PROBLEM REQUIREMENTS:
A verbatim copy of the records below, pictures omitted, is the task.
══════
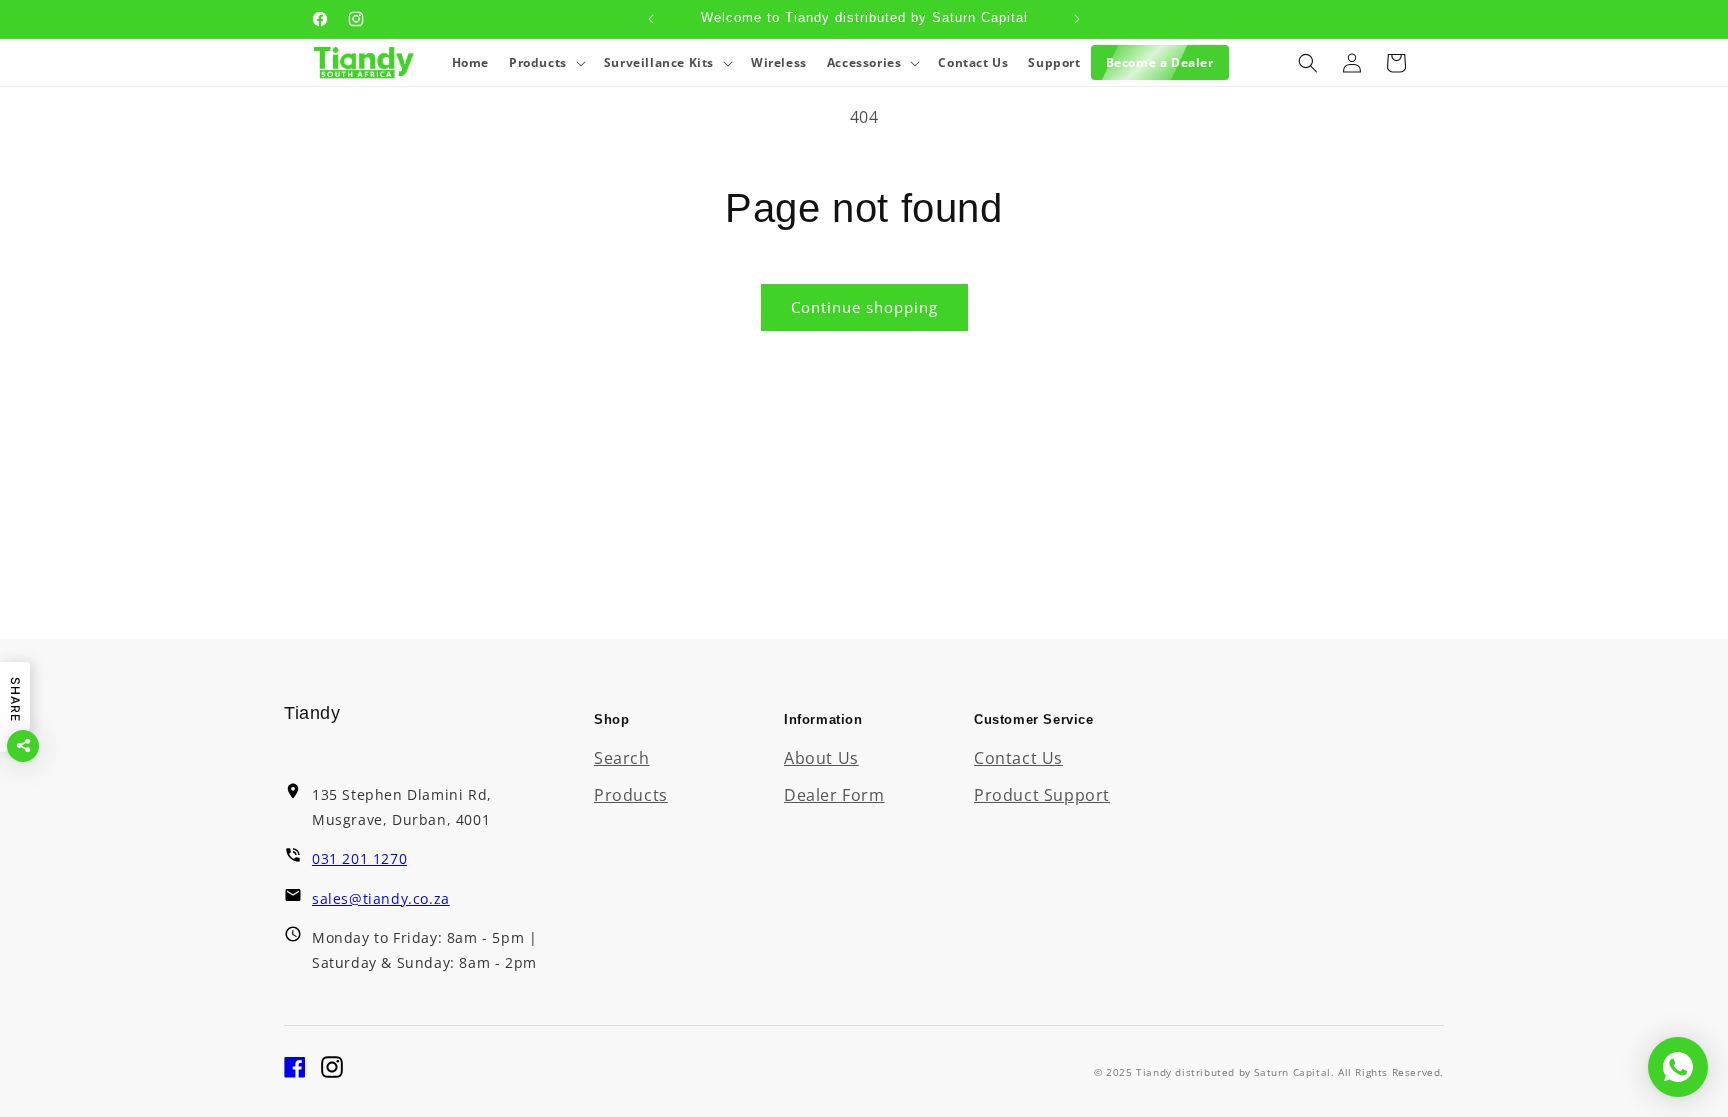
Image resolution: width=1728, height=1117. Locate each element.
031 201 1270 (359, 858)
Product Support (1042, 795)
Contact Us (1018, 758)
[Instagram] (332, 1072)
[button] (546, 63)
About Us (821, 758)
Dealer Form (834, 795)
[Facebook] (295, 1072)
══════
TASK OUTPUT:
Image resolution: width=1728, height=1117. Locate each element.
031 201 1270 (359, 858)
Product Support (1042, 795)
Contact Us (1018, 758)
[Instagram] (332, 1072)
[button] (546, 63)
About Us (821, 758)
Dealer Form (834, 795)
[Facebook] (295, 1072)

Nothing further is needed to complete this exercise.